Training Anomaly detection model on large datasets and chossing the correct model

270 views Asked by At

We are trying to build an anomaly detection model for application logs.

The preprocessing is already completed where we have built our own word2vec model which was trained on application log entries.

Now we have a training data of 1.5 M rows * 100 columns

Where each row is the vectorized representation of the log entries (the length of each vector is 100 hence 100 columns)

The problem is that most of the anomaly detection algorithms (LOF, SOS, SOD, SVM) are not scaling for this amount of data. We reduced the training size to 500K but still these algorithm hangs. SVM which performed best on POC sample data, does not have an option for n_jobs to run it on multiple cores.

Some algorithms are able to finish such as Isolation Forest (with low n_estimators), Histogram and Clustering. But these are not able to detect the anomalies which we purposely put in the training data.

Does anyone have an idea on how do we run the Anomaly detection algorithm for large datasets ?

Could not find any option for batch training in standard anomaly detection techniques.Shall we look into Neural Nets (autoencoders) ?

Selecting Best Model:

Given this is unsupervised learning, the approach we are taking for selecting a model is the following:

In the log entries training data, insert an entry from a novel (say Lord of the Rings). The vector representation of this log entry would be different from the rest of the log entires.

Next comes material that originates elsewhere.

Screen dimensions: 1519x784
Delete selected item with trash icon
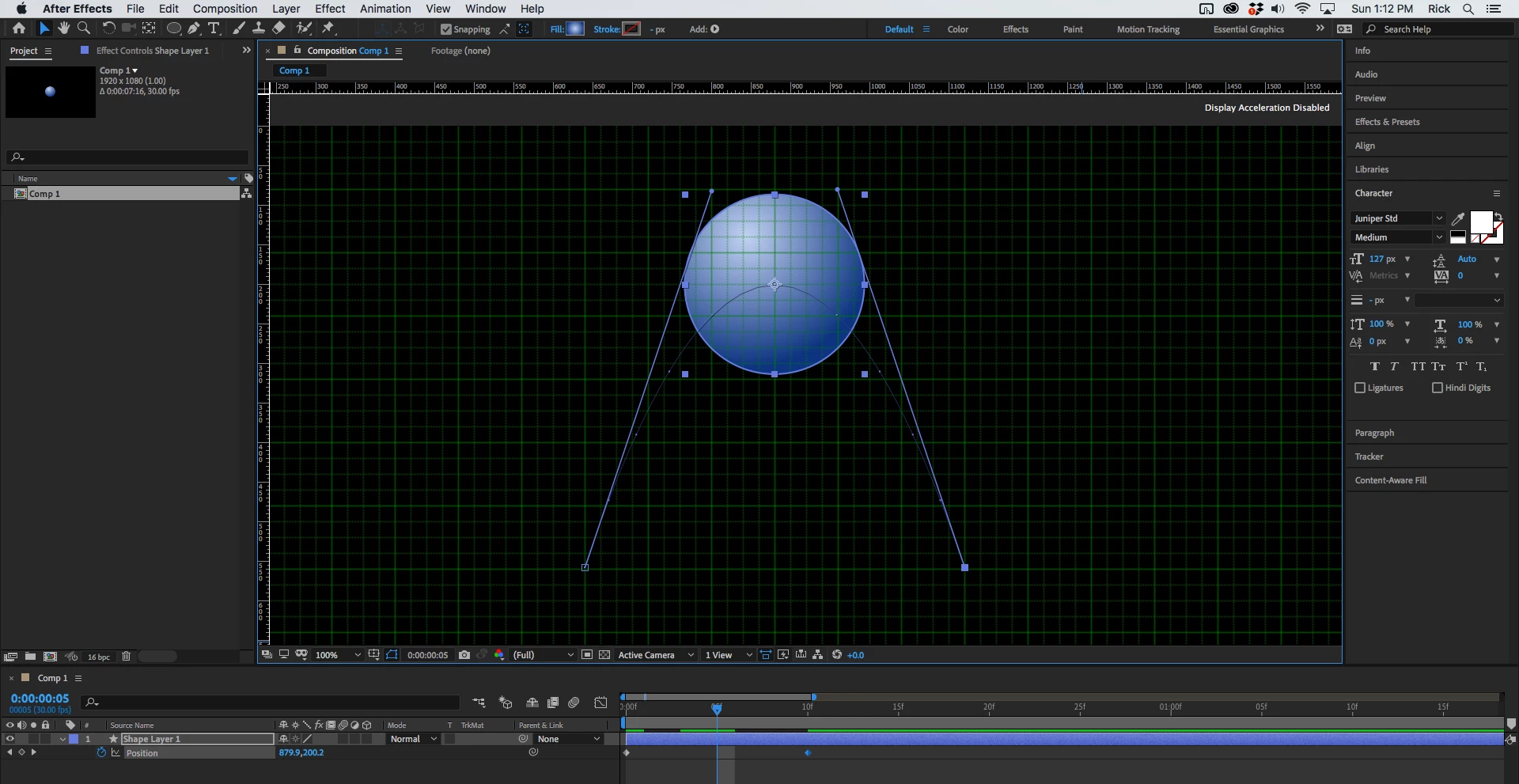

While running the dataset on various Anomaly detection algorithms, see which ones were able to detect the entry from the novel (which is an anomaly).

This approach worked when we tried to run anomaly detection on a very small dataset (1000 entries) where the log files were vectorized using the google provided word2vec model.

Is this approach a sound one ? We are open to other ideas as well. Given its an unsupervised learning algorithm we had to put in an anomalous entry and see which model was able to identify it.

The contaminiation ration put in is 0.003

1

There are 1 answers

0
Pankaj Mishra On BEST ANSWER

From your explanation, it seems that you are approaching a Novelty detection problem. The novelty detection problems are usually a semi-supervised problem (exceptions or approaches can vary).

Now the problem with huge matrix size can be solved if you use batch processing. This can help you- https://scikit-learn.org/0.15/modules/scaling_strategies.html

Finally yes, if you could use deep learning your problem can be solved in a much better way using both unsupervised learning or semi-supervised learning(I recommend this).